How to comply with the law
The law applies only to accessible component parts of jewelry for children under 12 years of age.
The warning label can either be placed on the jewelry itself or on its immediate packaging, and must, at a minimum, contain the following language:
WARNING: CONTAINS LEAD. MAY BE HARMFUL IF EATEN OR CHEWED. COMPLIES WITH FEDERAL STANDARDS
According to the definitions in the new law, jewelry means any of the following ornaments worn by a person:
- An ankle bracelet, arm cuff, bracelet, brooch, chain, crown, cuff link, hair accessory, earring, necklace, decorative pin, ring, body piercing jewelry, jewelry placed in the mouth for display or ornament
- A charm, bead, chain, link, pendant, or other component in point 1 above
- A charm, bead, chain, link, pendant, or other attachment to shoes or clothing that can be removed and may be used as a component of an ornament in point 1 above
- A watch in which a timepiece is a component of an ornament in point 1 above, excluding the timepiece itself if the timepiece can be removed from the ornament
Violations of any of the law’s provisions will result in a civil penalty of up to $500 for the first violation and up to $2,500 for any subsequent violation.

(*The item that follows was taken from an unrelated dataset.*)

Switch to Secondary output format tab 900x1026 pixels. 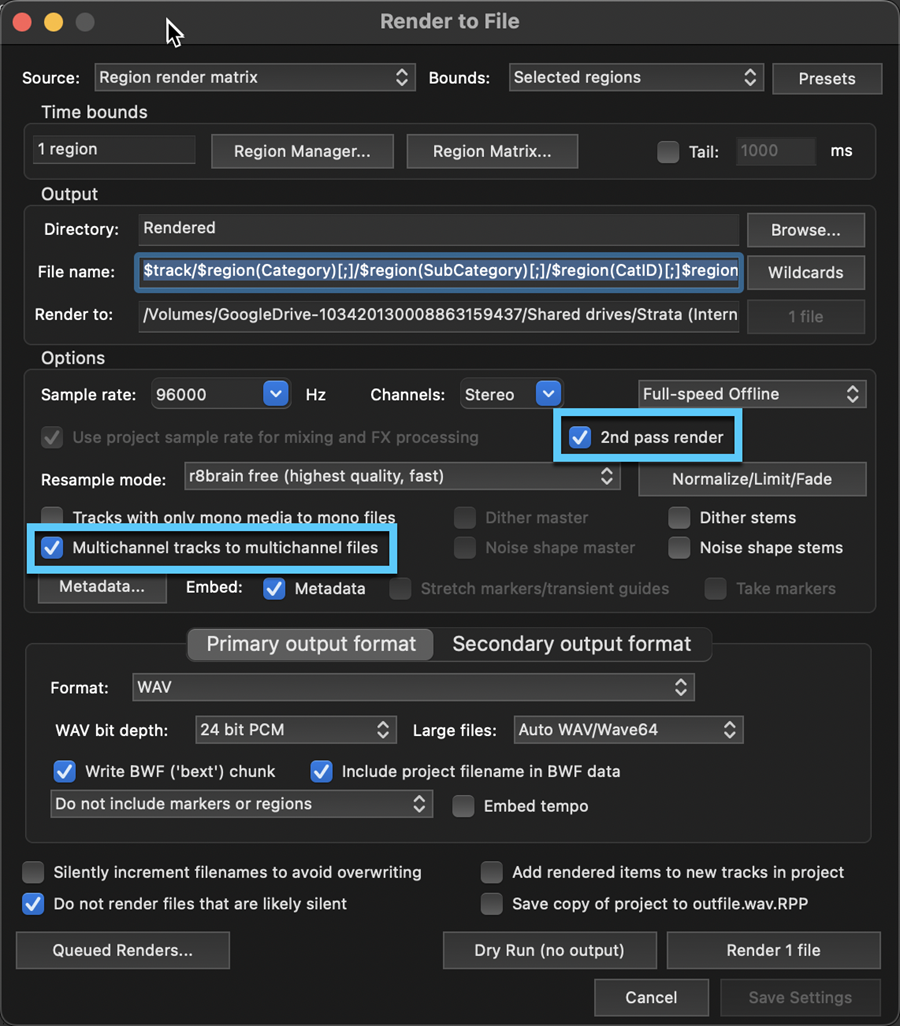(x=571, y=644)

Isn’t this the Illinois Lead Poisoning Prevention Act?
The requirements of the New York law may sound familiar to many of you, as it effectively is the same as the Illinois Lead Poisoning Prevention Act, which has been in effect in Illinois for nearly ten years. It remains to be seen whether New York will aggressively enforce this law—we are aware of virtually no enforcement of its Illinois counterpart, whether because Illinois has not prioritized it or because with the lead certification standards under CPSIA, there is very little lead-containing children’s jewelry left in the market. And of course, there remains a very significant question as to whether these children’s jewelry warning laws are subject to federal preemption, although to date, we are not aware of anyone challenging the Illinois statute.
*The bill technically states the warning is required for children’s jewelry with lead content up to 600 ppm, but children’s jewelry containing more than 100 ppm lead would violate the federal Consumer Product Safety Improvement Act (CPSIA)).